Yapılacaklar |
**a)** Seçim savurganlığı üzerine yazılmış metinde yazarın hukukunu savunmaya çalışacağını belirttiği toplum kesimlerinin tümünü sıralayın.
**b)** Seçim savurganlığı üzerine yazılmış metinden "Özellikle toplumsal bilinçlenmeye" sözcüklerinden başlayıp "dikkate alınmasını dilerim." sözcükleri de dahil olmak üzere bu sözcüklere kadar uzanan bölümü hiç değiştirmeden yazın.

Alıştırma Metni |

Ülkemizde özellikle son otuz yılda yapılan yerel ve genel seçimleri yakından takip eden, çeşitli boyutlarıyla analizler yapan, son yirmi sekiz yıldır ise elimde kalem, seçimlerin kirlilik ve savurganlık/israf boyutları üzerine makaleler yazan biriyim.

Ülkemizin ve toplumumuzun genel çıkarlarını savunuyorum. Yorumlarımı/makalelerimi okuyup da hak vermeyenlerin çıkacağına inanmıyorum.

24 Haziran 2018 seçimlerine kısa bir zaman süreci kalmışken, seçimlerin ‘savurganlık’ boyutuna dikkatinizi çekmek istiyorum.

Bu köşede seçimin gürültü, görüntü ve çevre kirliliği boyutlarına dikkat çeken makalemle toplumun çıkarlarını savunmuştum. Seçimin savurganlık boyutu ile de tüyü bitmemiş yetimlerin, yoksulların ve mahrumların hukuklarını savunmaya çalışacağım.

Özellikle toplumsal bilinçlenmeye katkı sunma adına, geçmişte de ısrarla gündem oluşturmaya çalıştığım yazılarımdan derlemelerin de olacağı bu yazımın halkımız tarafından dikkate alınmasını dilerim.

Evet, geçmiş bütün genel ve yerel seçimlerden biliyoruz ki tüm partiler, sonradan toplumumuza faturası kesilecek ciddi savurganlıklara imza atmışlar. Devletin bütçesinden, hazineden, daha açıkçası tüm kamunun mallarından savurganlıklar yapılıyor.

Veriler |
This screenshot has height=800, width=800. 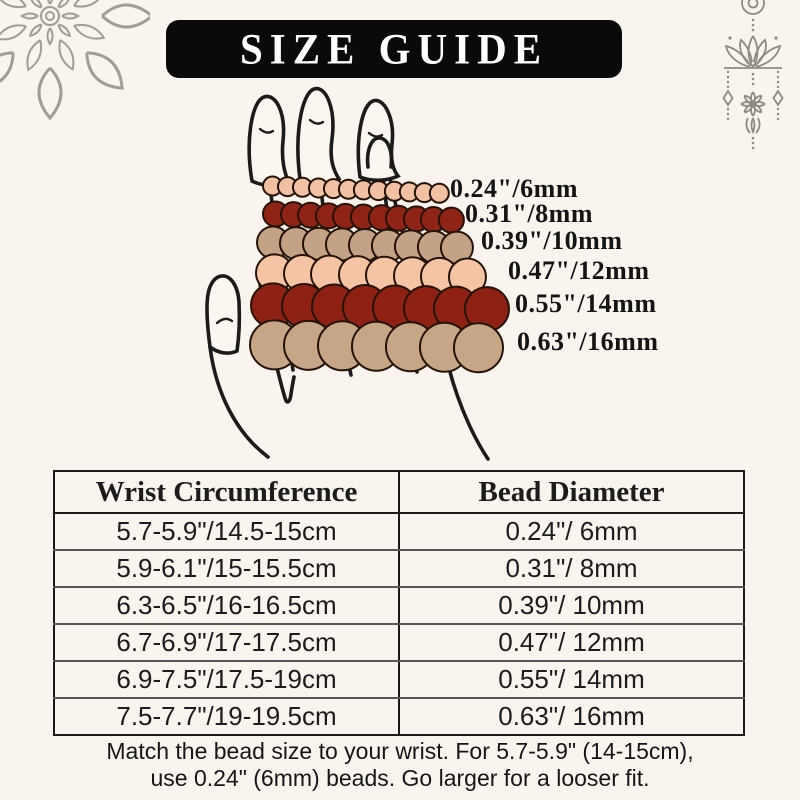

Alıştırma Sonuçları |
**a)** tüyü bitmemiş yetimler, yoksullar, mahrumlar

**b)**
Özellikle toplumsal bilinçlenmeye katkı sunma adına, geçmişte de ısrarla gündem oluşturmaya çalıştığım yazılarımdan derlemelerin de olacağı bu yazımın halkımız tarafından dikkate alınmasını dilerim.